OKAY. OKAY NO. IM SORRY I HAVE TO CUT THE FUCK IN RIGHT HERE.
im not looking for conflict but you’re missing the entire point of the goddamn post?????? and im kind of really mad because of how many notes your response has and how many people youve completely misinformed??????????
youre treating it like oh its perfectly fine to say you have an illness and trivialize that illness even when YOU DONT FUCKING HAVE IT
this post is talking about MENTAL FUCKING ILLNESS not “being sad” or “feeling anxiety” or just negative feelings in general, no, THIS IS TALKING ABOUT GODDAMN DEPRESSION AND ANXIETY /DISORDERS/ WHEN IT SAYS THOSE THINGS, WHICH ARE NOT JUST FEELING THAT SHIT SOMETIMES OR IN CIRCUMSTANCES WHERE THATS NORMAL, ITS FEELING IT ALL THE GODDAMN TIME OR IF NOT ALL MOST OF THE TIME??????? FUCK
youre literally perpetualizing tumblrs retarded ass mindset that oh!!! everyone should be coddled and treated nicely and babied and be completely unprepared for the real fucking world and what??? youre sad????? must be depression yep„„, youre nervous talking to a new person?????? anxiety disorder definitely heres your nametag wear it around put it on your sidebar you should be proud of it youre beautiful for this
if its coming off as RUDE its because this shit gets so misappropriated so goddamn much that its an issue TO THE PEOPLE WHO ARE ACTUALLY SUFFERING FROM THIS SHIT because people who THINK they have these things and SAY they have these things just project stereotypes and wrong ideas about WHAT ITS ACTUALLY LIKE TO HAVE THESE SHIT and dare i say ROMANTICIZE it
its not saying “dont whine about it” its saying “dont say you have an illness when really you dont actually know anything about the illness youre talking about” because all of the fucking things listed here are CRIPPLING, these are things that can RUIN YOUR FUCKING LIFE (and i KNOW this shit from expirience alright), and in the worst cases, can KILL YOU SOMEHOW
this post isnt saying “oh your problems dont matter” its saying DONT FUCKING SAY YOU HAVE AN ILLNESS YOU DONT
(im so fucking angry right now i could shit a horse of pure rage i cant believe i have to explain this)

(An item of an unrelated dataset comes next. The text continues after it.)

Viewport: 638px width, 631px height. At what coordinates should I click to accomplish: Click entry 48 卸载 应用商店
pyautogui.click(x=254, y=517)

The both of you have very good points and I do believe that you are both completely missing what those points are. There is a great issue within our world today and it is what I like to call “the drama issue.” If you see something you disagree with it is never ever appropriate to yell and scream and cause a scene about it. Why? Because it makes people uncomfortable and puts them on edge and that makes it very difficult to solve any real problems. I get that the two of you are frustrated, I really do but this entire original post was poorly put together. The fact that it was misinterpreted means that the message was not clearly sent out to the reader.
There is an issue within our society about romanticising mental illness but there is also an issue with disregarding people’s issues because “they aren’t as serious as my own or these people that I have read a lot about.” Both of these issues are serious ones and it’s great that they are both recognized, what I have a problem with is the fact that we as a tumblr community aren’t really working together to solve these issues. We can achieve great things when we work as a team, I mean look what we did with swimming anime! (I know that tumblr didn’t really make it happen but let me just pretend okay ;) ) Instead I see all of this yelling and demeaning and it’s truly disheartening. To disagree with something doesn’t give you the right to flip out and stuff and it doesn’t matter who started it.
In short, the original post was a little poorly worded and the following two posts posed very good points but were again poorly phrased and altogether far too accusatory.
no guy…that isn’t what you say guy
“The truth is rarely pure and never simple.”